MELBOURNE, AUSTRALIA – Faulty materials supplied by a unit of Norsk Hydro ASA, one of the world’s top aluminum producers, led to more than $700 million of losses in two failed NASA satellite launch missions, according to an investigation by the space agency.
NASA’s Orbiting Carbon Observatory mission in 2009 and Glory mission in 2011 didn’t reach orbit and broke up on re-entry into the Earth’s atmosphere after payloads failed to separate from Taurus XL rockets.
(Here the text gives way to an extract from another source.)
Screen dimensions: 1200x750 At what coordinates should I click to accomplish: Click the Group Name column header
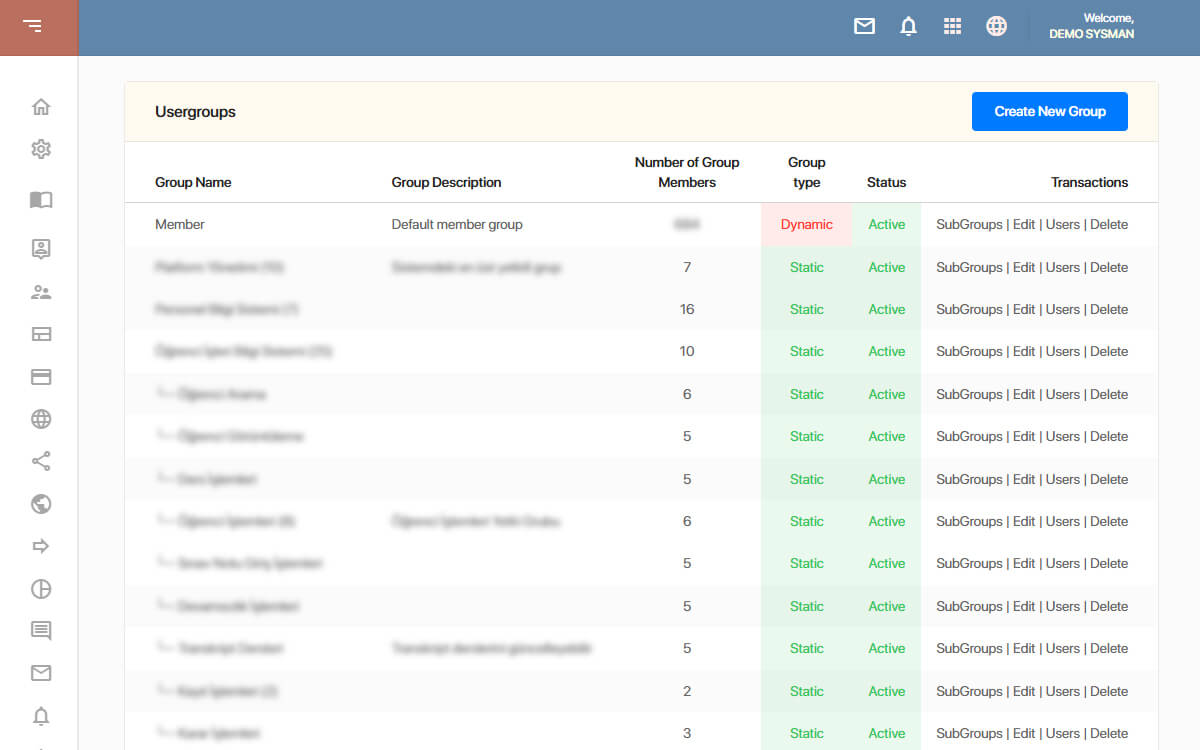click(193, 182)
Aluminum producer Sapa Profiles Inc. had altered test results and provided false certifications to the rocket’s manufacturer relating to extrusions used in a key component for the payload delivery system, NASA said in a statement.
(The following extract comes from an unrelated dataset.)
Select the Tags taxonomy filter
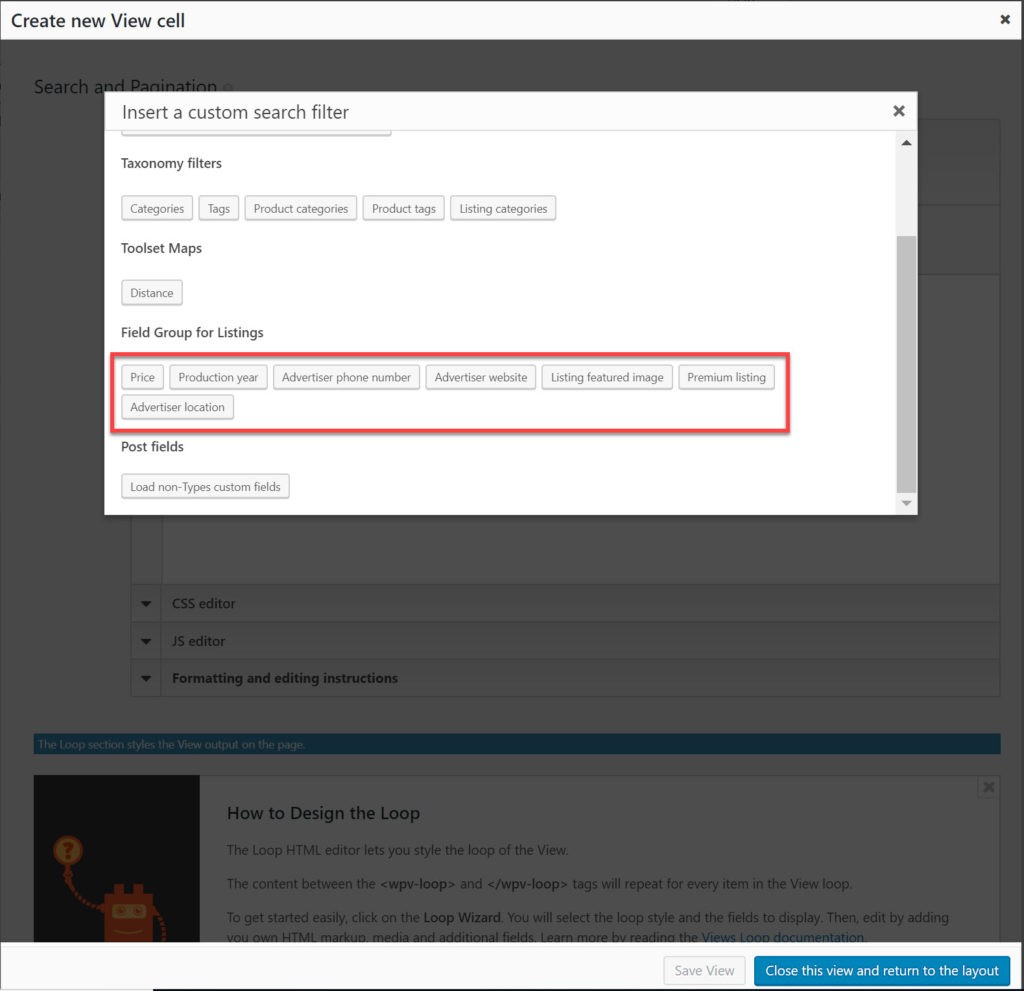The height and width of the screenshot is (991, 1024). (219, 208)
“When testing results are altered and certifications are provided falsely, missions fail,” wrote Jim Norman, director for launch services, in the statement. “The Taurus XLs that failed for the OCO and Glory missions resulted in the loss of more than $700 million, and years of people’s scientific work.” Both missions were intended to launch monitoring instruments related to climate.
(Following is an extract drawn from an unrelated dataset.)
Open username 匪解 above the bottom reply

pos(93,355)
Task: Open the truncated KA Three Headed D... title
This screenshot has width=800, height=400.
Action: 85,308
Norsk Hydro confirmed in March that it had agreed to resolve Department of Justice investigations related to the unit.
Norsk Hydro agreed to pay $46 million to NASA, the Department of Defense and others to resolve criminal charges and civil claims related to a 19-year fraud, the DOJ said in an April 23 statement. Sapa, now known as Hydro Extrusion Portland Inc., is currently excluded from U.S. federal government contracting, NASA said in its statement.